Isto não significa que Debret enaltecesse ou colocasse as outras raças em pé de igualdade com os brancos. Sem contestar as teorias raciais da época, como as especulações sobre o tamanho do crânio, o pintor tinha o negro como indolente e mentalmente limitado, admirando apenas a sua força física. “Seu interesse na miscigenação estava na formação de um tipo biológico capaz de sobreviver ao clima considerad
o insuportável para o branco e que fosse intelectualmente capaz de acompanhar a civilização européia”, acrescenta. Em relação aos nativos, o artista organizou o material a partir dos indígenas mais “primitivos” até os civilizados, a fim de mostrar que se tratava de uma tendência natural. “Ele trata o primitivismo já como parte do passado, algo folclórico. Avalia como inevitável a associação dos índios com os brancos, esperando que os próprios índios civilizados resgatassem os mais avessos para a civilização”.

Viagem Pitoresca e Histórica ao Brasil
A Devido ao hábito da observação, natural em um pintor de história, fui levado a extrair espontaneamente os traços característicos dos objetos que me rodeavam; desta forma, meus desenhos feitos no Brasil retratam especialmente as cenas nacionais ou familiares do povo entre o qual passei dezesseis anos. 
(Sobre sua filiação artística, vol. 1)

É no índio selvagem que encontramos o princípio e o germe de tudo aquilo que o espírito humano concebeu como idéias filosóficas, elevadas, admiráveis e mesmo bizarras, aplicadas por ele unicamente através do instinto e da inspiração. 
(Sobre os indígenas, vol. 1)

Minha intenção foi compor uma verdadeira obra histórica brasileira, na qual se desenvolva, progressivamente, uma civilização que já honra seu povo, dotado naturalmente das mais preciosas qualidades, para merecer um paralelo vantajoso com as nações mais destacadas do antigo continente. 
(Sobre a proposta de fazer uma obra histórica, vol.1)

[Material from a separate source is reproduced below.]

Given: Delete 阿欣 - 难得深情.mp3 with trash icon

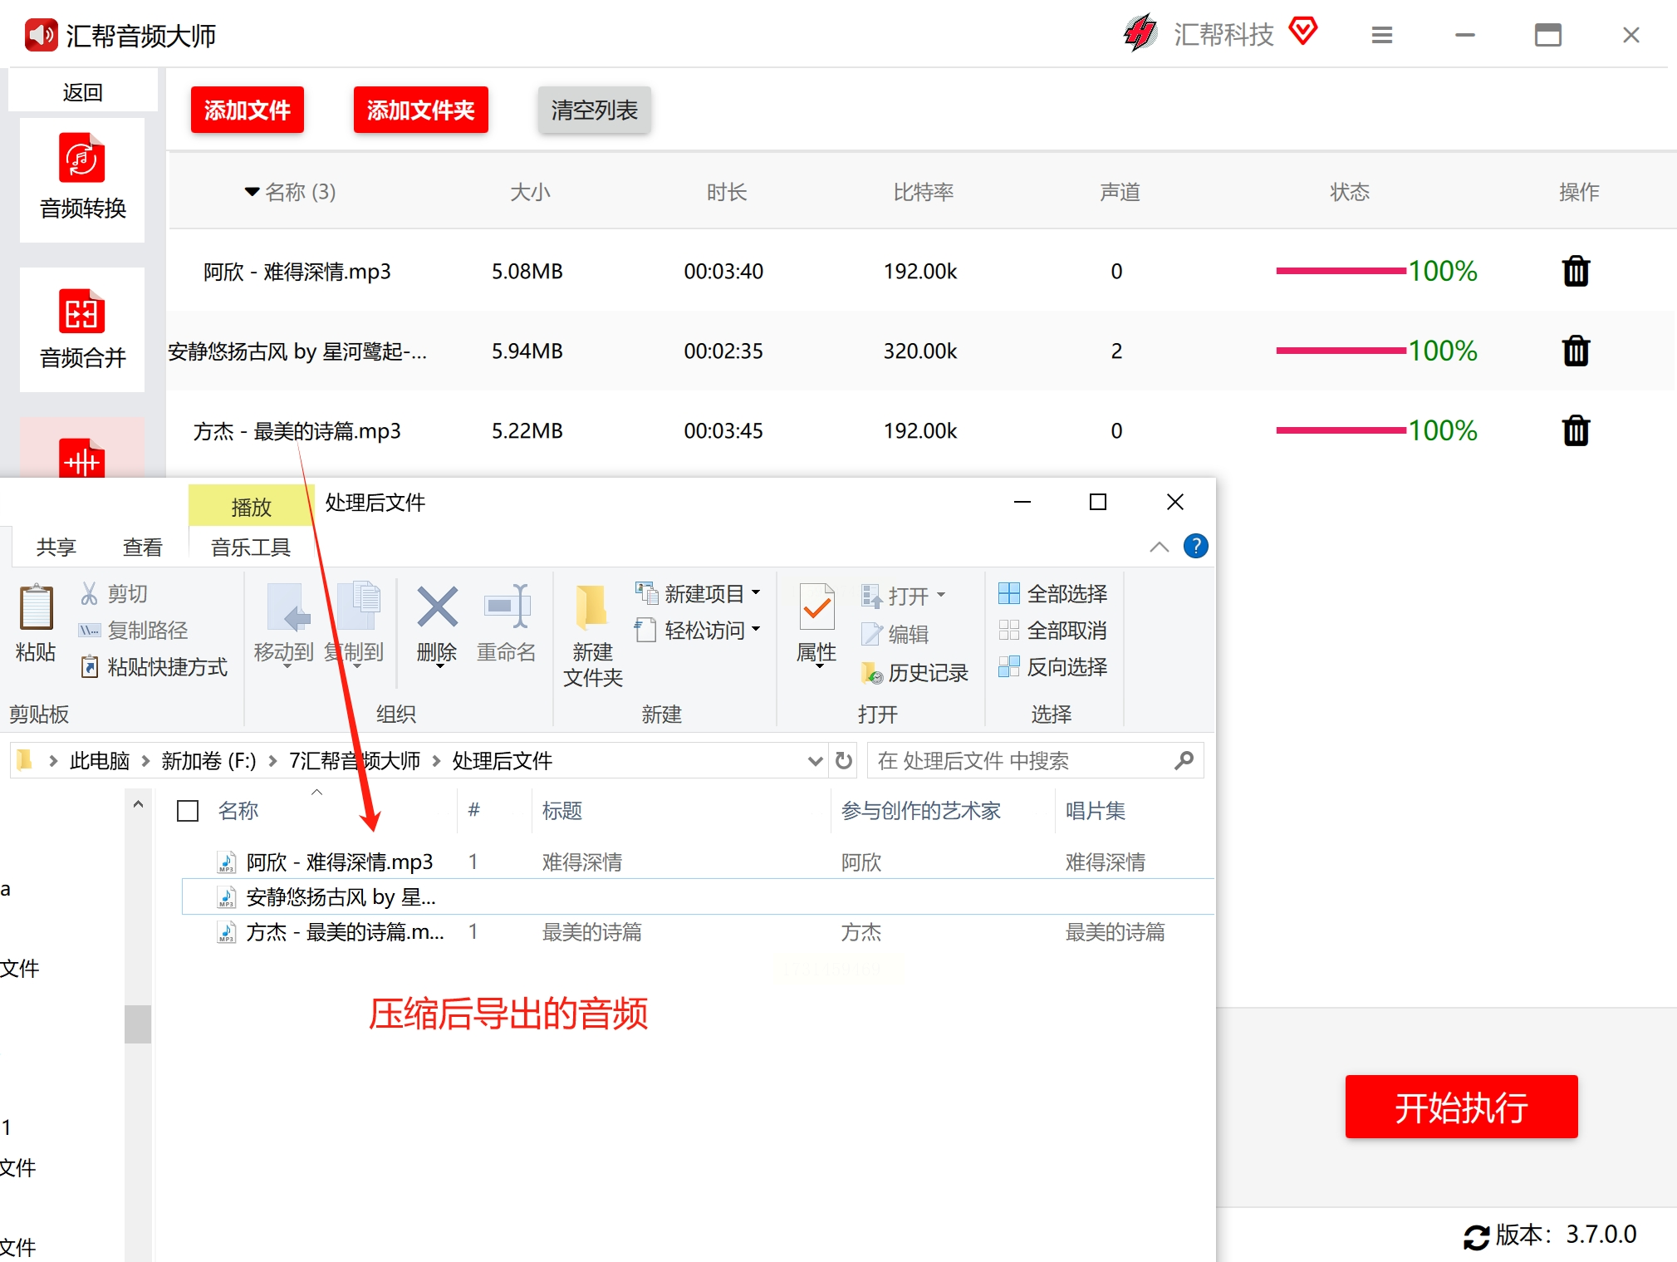Looking at the screenshot, I should tap(1575, 272).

Porém, por um singular contraste, foi a mão de um rei de Portugal que desperta o brasileiro depois de três séculos de apatia quando, fugitivo da Europa, ele vem estabelecer seu trono na sombra destas agradáveis palmeiras, para logo abandonar, é verdade, esta obra de regeneração inspirada pela necessidade. No entanto, a civilização havia germinado e o Brasil, consciente de seu futuro, conserva o primogênito deste inconstante protetor, e faz dele um imperador independente cujo poder soberano anula definitivamente as pretensões do poder português sobre suas antigas possessões na América. Assim emancipada, a terra de Alvarez Cabral governa a si mesma e deve às suas próprias luzes sua prosperidade sempre crescente. 
(Sobre o papel da monarquia portuguesa, vol. 3).